Es ist ja schon irgendwie verhext! Kaum bin ich wieder zu Fuß unterwegs, steigt doch die Temperatur wieder über 30 Grad. Gestern war es so angenehm. Warum kann das nicht einfach mal so bleiben? Verlief bisher der Weg mehrheitlich im Wald und damit im Schatten, stehen nun jedoch bis Rothenburg mehrere Kilometer entlang einer Landstraße und des Flugplatzes von Rothenburg/ Görlitz in praller Sonne an. Zu der Hitze kommt auch immer mehr der Hunger. Durch meinen längeren Aufenthalt in Skerbersdorf sind meine Vorräte aufgebraucht und heute sind alle Läden geschlossen. Ich beschließe daher, in einem Restaurant eine Pizza zu bestellen. Das Restaurant wurde gerade erst geöffnet, und der Pizzaofen wird erst noch erhitzt.
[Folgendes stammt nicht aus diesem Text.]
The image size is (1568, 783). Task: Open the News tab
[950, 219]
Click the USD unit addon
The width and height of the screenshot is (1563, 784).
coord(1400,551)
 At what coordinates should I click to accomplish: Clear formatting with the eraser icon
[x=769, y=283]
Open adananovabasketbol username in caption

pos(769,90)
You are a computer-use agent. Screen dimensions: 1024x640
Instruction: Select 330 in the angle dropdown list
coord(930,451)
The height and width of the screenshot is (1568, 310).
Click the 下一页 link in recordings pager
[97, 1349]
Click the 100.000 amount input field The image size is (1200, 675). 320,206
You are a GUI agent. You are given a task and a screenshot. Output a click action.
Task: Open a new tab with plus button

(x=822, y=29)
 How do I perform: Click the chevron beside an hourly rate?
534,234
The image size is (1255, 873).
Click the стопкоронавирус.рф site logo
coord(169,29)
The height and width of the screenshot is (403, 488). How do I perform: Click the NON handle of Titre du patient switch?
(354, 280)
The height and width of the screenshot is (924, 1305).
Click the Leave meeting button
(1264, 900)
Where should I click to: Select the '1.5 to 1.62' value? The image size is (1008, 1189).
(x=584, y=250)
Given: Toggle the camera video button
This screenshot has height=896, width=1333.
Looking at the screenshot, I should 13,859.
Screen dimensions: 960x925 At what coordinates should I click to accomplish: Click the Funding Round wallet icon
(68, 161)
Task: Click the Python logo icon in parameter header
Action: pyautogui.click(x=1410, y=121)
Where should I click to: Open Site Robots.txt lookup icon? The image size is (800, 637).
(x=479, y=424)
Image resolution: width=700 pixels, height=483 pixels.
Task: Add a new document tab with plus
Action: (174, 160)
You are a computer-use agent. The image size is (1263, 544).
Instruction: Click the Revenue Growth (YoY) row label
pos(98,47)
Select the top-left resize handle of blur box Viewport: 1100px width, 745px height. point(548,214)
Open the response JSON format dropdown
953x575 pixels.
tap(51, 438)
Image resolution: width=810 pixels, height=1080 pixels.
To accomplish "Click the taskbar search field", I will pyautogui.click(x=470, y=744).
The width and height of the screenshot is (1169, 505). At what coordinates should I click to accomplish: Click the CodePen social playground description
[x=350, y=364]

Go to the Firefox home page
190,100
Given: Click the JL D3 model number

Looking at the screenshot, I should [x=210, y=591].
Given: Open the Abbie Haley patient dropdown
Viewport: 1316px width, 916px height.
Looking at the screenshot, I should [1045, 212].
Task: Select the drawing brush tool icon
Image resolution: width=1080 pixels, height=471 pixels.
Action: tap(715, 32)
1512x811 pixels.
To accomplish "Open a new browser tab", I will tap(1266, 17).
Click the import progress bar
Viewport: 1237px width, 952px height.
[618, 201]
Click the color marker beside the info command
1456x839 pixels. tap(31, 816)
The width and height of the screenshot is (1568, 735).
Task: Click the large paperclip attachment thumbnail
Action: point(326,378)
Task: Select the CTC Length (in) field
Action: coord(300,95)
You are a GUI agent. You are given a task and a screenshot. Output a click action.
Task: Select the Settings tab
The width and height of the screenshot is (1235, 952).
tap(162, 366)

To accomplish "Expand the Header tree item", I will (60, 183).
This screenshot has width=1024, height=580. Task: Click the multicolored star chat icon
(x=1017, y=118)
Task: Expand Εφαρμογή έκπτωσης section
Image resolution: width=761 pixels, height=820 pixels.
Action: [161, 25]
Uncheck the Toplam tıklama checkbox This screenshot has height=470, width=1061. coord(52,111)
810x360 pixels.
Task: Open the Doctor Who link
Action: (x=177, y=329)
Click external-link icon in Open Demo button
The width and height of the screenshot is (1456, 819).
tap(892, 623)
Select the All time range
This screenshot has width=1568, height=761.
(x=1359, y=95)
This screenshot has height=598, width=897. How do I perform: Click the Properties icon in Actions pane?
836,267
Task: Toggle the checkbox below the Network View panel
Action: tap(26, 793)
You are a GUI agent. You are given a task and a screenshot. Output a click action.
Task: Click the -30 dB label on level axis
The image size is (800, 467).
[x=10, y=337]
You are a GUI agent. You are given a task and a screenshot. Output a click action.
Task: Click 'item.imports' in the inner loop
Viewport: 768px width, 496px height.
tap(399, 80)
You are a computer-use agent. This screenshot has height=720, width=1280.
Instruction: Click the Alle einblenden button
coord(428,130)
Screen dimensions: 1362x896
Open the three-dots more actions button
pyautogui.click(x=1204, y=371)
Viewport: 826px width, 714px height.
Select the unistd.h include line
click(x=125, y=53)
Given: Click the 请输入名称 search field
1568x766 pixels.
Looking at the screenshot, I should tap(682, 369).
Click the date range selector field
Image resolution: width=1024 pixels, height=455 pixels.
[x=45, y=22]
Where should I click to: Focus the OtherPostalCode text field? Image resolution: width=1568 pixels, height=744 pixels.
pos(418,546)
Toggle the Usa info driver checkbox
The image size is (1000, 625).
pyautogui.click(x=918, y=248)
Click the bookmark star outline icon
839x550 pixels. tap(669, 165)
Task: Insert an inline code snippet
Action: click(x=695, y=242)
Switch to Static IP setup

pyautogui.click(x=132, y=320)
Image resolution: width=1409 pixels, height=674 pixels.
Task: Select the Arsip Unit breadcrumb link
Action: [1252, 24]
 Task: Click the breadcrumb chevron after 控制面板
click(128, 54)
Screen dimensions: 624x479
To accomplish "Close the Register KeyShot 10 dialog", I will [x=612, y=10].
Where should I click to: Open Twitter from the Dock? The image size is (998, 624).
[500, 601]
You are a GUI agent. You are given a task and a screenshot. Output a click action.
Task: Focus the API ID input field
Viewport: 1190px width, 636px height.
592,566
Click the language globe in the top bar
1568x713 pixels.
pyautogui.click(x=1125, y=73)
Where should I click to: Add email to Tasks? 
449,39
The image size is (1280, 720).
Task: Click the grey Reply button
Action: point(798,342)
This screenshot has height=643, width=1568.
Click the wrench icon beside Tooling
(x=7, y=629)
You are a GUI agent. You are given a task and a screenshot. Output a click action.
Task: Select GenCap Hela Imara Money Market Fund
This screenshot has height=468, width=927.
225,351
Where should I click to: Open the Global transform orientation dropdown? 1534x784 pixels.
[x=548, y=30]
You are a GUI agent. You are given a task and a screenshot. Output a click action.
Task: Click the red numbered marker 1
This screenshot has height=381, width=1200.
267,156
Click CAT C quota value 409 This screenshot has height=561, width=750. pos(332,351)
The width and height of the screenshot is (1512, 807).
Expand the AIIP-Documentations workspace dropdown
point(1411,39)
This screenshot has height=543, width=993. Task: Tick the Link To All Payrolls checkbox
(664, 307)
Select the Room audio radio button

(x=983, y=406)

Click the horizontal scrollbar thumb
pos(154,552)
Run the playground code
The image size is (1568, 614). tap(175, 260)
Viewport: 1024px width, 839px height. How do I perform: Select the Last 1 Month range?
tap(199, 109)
Ich verbringe die Wartezeit im Lokal und fülle noch schnell die Flaschen wieder auf. Als die Pizza fertig ist, nehme ich diese jedoch mit und esse sie wenig später etwas abseits des Ortszentrums. Lecker, was tut das gut!
Erst im Nachhinein fällt mir ein, dass Pizza ja immer so einen wahnsinnigen Durst auslöst. Ob das so eine gute Idee war? Ich habe eigentlich nun wieder sehr viel Wasser bei mir, aber wer weiß, wie lange ich damit auskommen muss! Ich fülle daher wenig später an einem Campingplatz die mittlerweile wieder leere 1,5-Liter-Flasche nach. Weiter geht es auf dem Radweg in Richtung Süden. An einem schönen Platz an der Neiße überlege ich, ob ich hier bleiben soll. Doch auf der Neiße ist noch sehr viel los. Schlauchboote können hier gemietet werden, und man wird später samt Boot von einem Auto flussabwärts wieder eingesammelt. Ich ziehe daher weiter. Steil geht es kurz den Weg zur Straße hinauf, danach links an dieser weiter.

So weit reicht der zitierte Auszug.